The situation is easier to comprehend if we temporarily remove the zener diode from the circuit and analyze the behavior of the two resistors alone in Figure below.



Non-regulator with Zener removed.
Both the 100 kΩ dropping resistor and the 500 Ω load resistance are in series with each other, giving a total circuit resistance of 100.5 kΩ. With a total voltage of 45 volts and a total resistance of 100.5 kΩ, Ohm's Law (I=E/R) tells us that the current will be 447.76 ľA. Figuring voltage drops across both resistors (E=IR), we arrive at 44.776 volts and 224 mV, respectively. If we were to re-install the zener diode at this point, it would “see” 224 mV across it as well, being in parallel with the load resistance. This is far below the zener breakdown voltage of the diode and so it will not “break down” and conduct current. For that matter, at this low voltage the diode wouldn't conduct even if it were forward-biased! Thus, the diode ceases to regulate voltage. At least 12.6 volts must be dropped across to “activate” it.
After several problem worksheets to demonstrate the principle it follows with your problem paragraph.

Quote:
Thus, if the load resistance is exactly 38.889 kΩ, there will be 12.6 volts across it, diode or no diode. Any load resistance smaller than 38.889 kΩ will result in a load voltage less than 12.6 volts, diode or no diode. With the diode in place, the load voltage will be regulated to a maximum of 12.6 volts for any load resistance greater than 38.889 kΩ.
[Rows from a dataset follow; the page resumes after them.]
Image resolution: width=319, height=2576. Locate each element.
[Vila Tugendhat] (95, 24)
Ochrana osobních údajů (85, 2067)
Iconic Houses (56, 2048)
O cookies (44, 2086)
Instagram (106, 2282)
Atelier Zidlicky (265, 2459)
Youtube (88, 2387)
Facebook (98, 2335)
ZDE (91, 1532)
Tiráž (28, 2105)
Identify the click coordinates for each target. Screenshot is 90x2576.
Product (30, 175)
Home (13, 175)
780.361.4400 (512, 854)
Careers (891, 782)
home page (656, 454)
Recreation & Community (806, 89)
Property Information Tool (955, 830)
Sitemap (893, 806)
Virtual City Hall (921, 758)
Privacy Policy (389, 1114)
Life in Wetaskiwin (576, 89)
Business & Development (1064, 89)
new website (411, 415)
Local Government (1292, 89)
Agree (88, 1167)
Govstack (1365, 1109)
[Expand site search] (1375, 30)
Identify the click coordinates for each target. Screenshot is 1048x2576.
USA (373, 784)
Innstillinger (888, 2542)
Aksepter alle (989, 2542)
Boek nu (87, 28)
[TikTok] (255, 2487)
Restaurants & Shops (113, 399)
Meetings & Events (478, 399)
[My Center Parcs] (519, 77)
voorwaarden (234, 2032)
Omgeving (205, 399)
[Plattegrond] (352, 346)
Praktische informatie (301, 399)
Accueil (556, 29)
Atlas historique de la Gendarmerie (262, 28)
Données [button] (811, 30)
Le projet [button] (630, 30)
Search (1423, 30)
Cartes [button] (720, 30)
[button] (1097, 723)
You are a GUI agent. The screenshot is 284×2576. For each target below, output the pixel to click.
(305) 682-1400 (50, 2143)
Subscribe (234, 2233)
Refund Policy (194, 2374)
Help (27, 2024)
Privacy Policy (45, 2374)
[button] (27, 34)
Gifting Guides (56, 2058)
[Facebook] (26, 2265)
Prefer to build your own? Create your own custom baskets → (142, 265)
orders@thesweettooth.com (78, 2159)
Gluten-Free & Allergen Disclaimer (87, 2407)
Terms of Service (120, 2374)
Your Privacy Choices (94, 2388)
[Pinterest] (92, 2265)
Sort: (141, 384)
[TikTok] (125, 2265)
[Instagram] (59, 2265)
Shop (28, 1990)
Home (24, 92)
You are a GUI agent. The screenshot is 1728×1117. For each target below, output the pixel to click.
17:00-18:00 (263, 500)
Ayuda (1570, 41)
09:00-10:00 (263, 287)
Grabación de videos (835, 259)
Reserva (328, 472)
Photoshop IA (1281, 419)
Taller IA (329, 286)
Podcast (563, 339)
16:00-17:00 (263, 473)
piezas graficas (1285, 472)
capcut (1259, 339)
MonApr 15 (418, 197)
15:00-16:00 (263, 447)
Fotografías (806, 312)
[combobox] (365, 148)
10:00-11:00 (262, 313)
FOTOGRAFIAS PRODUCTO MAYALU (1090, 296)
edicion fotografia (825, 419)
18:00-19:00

With the original value of 1 kΩ for the dropping resistor, our regulator circuit was able to adequately regulate voltage even for a load resistance as low as 500 Ω. What we see is a tradeoff between power dissipation and acceptable load resistance. The higher-value dropping resistor gave us less power dissipation, at the expense of raising the acceptable minimum load resistance value. If we wish to regulate voltage for low-value load resistances, the circuit must be prepared to handle higher power dissipation.
As you can see, we are talking two different cases, two different circuits. The author was discussing what the minimum resistance could be (maximum load).

A smaller resistance will result in less voltage across the load. This is a true statement. The loading (not resistance, but amps) would be greater.